И он уже хотел отойти от двери, но внутри хлопнула дверь, затем звякнула и наружная, Юрий Петрович невольно отступил в сторону — назад и вбок, дверь отворилась, и из подъезда вышел давешний блондин в черной куртке с белыми отворотами и шапочке. Юрий Петрович узнал его сразу. Но поразило его не спокойствие мужчины, не скользнувший по Гордееву равнодушный взгляд, а черная папка с ярко-красной «заплатой» в руке у этого блондина.

Все дальнейшее произошло как бы само собой.

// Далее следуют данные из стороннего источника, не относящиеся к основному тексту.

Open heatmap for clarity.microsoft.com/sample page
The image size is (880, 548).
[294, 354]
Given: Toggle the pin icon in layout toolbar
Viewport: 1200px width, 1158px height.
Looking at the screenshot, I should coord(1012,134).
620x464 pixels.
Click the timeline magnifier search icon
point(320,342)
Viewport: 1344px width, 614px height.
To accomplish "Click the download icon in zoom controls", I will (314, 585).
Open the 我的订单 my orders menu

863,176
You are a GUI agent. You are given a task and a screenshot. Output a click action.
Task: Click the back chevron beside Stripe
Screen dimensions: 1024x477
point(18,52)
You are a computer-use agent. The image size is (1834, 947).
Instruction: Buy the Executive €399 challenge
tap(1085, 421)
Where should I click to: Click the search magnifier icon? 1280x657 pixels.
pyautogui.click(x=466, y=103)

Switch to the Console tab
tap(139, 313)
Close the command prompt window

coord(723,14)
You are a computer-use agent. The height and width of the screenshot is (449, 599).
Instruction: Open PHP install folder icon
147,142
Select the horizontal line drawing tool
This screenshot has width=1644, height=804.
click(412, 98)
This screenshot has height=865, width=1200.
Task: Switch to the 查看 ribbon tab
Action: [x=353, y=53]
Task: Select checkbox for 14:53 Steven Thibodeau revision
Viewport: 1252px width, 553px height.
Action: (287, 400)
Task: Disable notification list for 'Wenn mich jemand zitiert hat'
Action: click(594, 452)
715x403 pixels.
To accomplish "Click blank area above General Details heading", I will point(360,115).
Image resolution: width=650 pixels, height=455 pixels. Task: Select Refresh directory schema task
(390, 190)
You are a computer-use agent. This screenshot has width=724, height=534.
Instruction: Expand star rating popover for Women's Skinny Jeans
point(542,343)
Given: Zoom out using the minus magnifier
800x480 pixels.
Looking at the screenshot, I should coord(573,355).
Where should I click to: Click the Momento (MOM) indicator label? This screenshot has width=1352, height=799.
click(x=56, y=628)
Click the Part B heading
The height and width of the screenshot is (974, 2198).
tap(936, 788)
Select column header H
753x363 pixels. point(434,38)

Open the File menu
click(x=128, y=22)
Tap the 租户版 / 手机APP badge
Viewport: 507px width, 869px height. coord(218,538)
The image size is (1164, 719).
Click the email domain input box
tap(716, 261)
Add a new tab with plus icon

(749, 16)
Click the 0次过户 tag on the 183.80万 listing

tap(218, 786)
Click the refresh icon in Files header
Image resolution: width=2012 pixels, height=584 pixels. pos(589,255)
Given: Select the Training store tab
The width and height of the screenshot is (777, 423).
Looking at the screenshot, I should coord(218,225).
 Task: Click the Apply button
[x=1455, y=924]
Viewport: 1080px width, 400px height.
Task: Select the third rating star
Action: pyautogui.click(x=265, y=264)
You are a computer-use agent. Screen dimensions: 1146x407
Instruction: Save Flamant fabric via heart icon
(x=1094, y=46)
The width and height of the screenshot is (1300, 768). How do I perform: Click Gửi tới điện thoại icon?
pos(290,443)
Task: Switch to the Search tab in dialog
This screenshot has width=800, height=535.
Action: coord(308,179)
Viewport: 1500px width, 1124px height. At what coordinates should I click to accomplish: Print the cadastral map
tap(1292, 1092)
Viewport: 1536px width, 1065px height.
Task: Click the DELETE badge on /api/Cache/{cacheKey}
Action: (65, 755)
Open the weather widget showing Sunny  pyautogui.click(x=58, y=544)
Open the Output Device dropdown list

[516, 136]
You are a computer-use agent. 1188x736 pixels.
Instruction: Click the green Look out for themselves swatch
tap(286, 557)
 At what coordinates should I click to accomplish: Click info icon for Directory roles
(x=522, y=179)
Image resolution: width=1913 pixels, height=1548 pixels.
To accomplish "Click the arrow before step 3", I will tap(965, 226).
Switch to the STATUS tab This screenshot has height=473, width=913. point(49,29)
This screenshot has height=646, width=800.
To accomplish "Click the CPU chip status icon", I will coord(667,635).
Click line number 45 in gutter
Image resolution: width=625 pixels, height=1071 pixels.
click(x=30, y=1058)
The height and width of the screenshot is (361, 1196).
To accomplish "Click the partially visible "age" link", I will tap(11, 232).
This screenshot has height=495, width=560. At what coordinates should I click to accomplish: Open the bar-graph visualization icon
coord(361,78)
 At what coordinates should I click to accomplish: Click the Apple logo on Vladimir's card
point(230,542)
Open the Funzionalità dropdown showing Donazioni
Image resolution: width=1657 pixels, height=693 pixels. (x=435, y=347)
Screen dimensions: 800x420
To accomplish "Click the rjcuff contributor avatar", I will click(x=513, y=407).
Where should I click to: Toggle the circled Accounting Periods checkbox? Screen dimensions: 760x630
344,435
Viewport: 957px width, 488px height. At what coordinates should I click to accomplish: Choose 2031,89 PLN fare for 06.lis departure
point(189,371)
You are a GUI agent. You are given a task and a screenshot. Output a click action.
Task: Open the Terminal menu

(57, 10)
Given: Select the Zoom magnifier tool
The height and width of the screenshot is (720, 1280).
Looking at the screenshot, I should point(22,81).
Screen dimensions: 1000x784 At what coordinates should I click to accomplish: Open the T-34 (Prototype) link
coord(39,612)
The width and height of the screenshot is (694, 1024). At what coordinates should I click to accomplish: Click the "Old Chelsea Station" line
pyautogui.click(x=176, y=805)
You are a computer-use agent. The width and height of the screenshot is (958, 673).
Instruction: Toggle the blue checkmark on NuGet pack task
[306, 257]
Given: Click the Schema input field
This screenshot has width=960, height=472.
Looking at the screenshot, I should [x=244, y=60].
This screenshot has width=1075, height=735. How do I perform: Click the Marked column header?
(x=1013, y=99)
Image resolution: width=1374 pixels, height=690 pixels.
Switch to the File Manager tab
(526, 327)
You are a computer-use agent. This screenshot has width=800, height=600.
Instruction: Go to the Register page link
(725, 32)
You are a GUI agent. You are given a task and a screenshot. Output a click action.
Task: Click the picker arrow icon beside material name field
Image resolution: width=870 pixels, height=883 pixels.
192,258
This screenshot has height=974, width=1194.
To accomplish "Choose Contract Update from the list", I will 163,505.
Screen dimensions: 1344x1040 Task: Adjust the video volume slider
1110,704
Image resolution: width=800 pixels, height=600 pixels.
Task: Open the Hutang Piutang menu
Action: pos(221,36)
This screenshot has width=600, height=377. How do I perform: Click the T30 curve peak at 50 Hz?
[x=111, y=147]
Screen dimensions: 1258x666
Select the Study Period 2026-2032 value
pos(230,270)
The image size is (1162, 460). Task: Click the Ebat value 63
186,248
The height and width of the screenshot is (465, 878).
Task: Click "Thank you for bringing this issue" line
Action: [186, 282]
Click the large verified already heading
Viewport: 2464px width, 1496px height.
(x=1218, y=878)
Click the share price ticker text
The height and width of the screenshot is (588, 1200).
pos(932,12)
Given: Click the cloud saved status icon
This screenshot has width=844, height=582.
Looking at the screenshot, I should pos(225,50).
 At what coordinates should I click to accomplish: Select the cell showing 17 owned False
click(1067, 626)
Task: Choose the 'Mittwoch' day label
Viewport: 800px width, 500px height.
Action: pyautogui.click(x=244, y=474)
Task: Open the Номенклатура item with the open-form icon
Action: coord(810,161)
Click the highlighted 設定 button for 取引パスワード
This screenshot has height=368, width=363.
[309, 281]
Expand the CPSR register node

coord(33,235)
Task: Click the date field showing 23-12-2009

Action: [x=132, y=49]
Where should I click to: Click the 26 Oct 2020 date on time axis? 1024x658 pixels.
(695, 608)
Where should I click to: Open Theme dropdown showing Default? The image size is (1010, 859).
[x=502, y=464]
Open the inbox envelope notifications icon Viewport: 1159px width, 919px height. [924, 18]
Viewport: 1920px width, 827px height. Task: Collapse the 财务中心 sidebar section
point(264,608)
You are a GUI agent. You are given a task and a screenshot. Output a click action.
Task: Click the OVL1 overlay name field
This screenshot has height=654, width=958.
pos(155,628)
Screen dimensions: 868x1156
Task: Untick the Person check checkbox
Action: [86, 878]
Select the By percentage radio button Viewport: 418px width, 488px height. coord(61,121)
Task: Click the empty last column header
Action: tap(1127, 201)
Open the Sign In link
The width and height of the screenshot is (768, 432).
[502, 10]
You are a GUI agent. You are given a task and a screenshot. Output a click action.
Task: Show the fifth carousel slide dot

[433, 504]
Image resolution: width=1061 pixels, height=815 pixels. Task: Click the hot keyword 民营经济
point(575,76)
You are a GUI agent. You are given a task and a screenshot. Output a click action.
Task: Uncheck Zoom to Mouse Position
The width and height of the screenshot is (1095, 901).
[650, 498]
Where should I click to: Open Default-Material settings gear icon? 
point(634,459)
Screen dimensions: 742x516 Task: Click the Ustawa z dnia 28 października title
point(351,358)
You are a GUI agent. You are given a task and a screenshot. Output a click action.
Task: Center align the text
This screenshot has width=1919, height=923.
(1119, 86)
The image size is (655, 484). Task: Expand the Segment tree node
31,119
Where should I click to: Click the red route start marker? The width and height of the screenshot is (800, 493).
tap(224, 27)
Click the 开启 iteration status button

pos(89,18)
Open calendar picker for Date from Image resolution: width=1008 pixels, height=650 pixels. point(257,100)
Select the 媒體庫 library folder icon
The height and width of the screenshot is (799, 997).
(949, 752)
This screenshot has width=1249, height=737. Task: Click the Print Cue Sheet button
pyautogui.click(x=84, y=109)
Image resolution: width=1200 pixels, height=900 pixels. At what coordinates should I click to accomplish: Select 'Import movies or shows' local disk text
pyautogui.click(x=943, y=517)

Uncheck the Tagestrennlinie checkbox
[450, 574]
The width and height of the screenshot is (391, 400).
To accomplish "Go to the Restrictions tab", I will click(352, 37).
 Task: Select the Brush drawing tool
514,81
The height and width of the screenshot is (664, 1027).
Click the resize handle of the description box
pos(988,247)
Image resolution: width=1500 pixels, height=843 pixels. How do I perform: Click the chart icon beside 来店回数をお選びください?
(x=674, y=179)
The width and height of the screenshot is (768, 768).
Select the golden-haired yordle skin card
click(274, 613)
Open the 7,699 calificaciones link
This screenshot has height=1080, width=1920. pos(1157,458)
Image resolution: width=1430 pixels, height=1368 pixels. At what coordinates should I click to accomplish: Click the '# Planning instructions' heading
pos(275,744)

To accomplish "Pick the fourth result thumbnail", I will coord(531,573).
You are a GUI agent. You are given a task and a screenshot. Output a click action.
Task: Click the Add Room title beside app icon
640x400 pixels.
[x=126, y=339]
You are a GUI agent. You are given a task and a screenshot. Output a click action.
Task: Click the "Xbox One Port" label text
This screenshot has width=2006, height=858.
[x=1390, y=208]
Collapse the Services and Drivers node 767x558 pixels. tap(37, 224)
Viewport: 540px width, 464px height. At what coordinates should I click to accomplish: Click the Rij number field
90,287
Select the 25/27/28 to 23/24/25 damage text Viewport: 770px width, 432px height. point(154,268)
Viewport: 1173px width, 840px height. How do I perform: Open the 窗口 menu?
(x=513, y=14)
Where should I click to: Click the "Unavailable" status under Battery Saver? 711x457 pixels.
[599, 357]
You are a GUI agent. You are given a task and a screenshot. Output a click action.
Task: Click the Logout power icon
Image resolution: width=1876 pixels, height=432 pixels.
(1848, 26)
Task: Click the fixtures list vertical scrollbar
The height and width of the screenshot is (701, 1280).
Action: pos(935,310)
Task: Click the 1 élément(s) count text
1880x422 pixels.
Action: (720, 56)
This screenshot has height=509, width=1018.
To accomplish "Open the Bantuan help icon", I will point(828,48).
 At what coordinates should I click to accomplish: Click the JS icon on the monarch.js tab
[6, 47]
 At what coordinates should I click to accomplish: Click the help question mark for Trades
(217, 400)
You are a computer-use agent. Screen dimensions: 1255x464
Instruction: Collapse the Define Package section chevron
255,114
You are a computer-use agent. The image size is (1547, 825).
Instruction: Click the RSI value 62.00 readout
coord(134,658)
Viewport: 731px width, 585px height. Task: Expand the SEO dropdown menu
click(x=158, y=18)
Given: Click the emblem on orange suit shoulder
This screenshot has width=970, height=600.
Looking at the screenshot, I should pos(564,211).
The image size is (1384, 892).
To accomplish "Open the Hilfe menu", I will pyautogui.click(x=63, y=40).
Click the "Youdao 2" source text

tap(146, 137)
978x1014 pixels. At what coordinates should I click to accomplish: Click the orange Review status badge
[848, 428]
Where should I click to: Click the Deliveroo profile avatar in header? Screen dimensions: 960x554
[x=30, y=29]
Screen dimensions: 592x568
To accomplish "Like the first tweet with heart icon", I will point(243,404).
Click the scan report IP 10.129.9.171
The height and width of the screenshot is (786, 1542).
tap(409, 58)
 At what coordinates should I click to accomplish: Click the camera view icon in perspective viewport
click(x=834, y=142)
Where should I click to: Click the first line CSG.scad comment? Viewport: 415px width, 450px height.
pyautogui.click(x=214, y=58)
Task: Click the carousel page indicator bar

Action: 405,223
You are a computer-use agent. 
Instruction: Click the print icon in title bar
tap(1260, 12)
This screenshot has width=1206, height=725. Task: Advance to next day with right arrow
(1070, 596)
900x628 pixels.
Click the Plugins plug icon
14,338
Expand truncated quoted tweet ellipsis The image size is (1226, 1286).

Едва блондин, отвернувшись, сделал широкий шаг через ступеньку, Юрий Петрович кошкой кинулся на него сзади, обрушив на голову оба кулака. Блондин поскользнулся и, падая, успел развернуться на спину, защищая лицо папкой. И в этом была ошибка профессионала: он не должен был этого делать. Он машинально лишил себя возможности видеть действия противника. Всего лишь какой-то миг, но его хватило Гордееву, чтобы совершить новый прыжок и обеими ногами врезать в грудь лежащего на земле человека. Удар оказался очень сильным. Блондина согнуло, и он перевалился на бок. Юрий Петрович тут же «довернул» его, уткнув носом в заснеженный асфальт, а руки, не без труда, загнул за спину.

— Галя! — заорал он. — Веревку!

Она выскочила из машины, потом кинулась обратно, наконец достала из «бардачка» — хватило ума! — свернутый кожаный ремень. Хороший ремень, брючный. Юрий Петрович как-то купил себе, но, предпочитая подтяжки, так пока и оставил в машине. Забыл.

Этим ремнем он туго скрутил запястья блондина, отдуваясь перевернул его на спину. Из носа мужика шла кровь — крепко все-таки приложил. А вот глаза его просто пылали ненавистью. Почему? И вдруг он понял.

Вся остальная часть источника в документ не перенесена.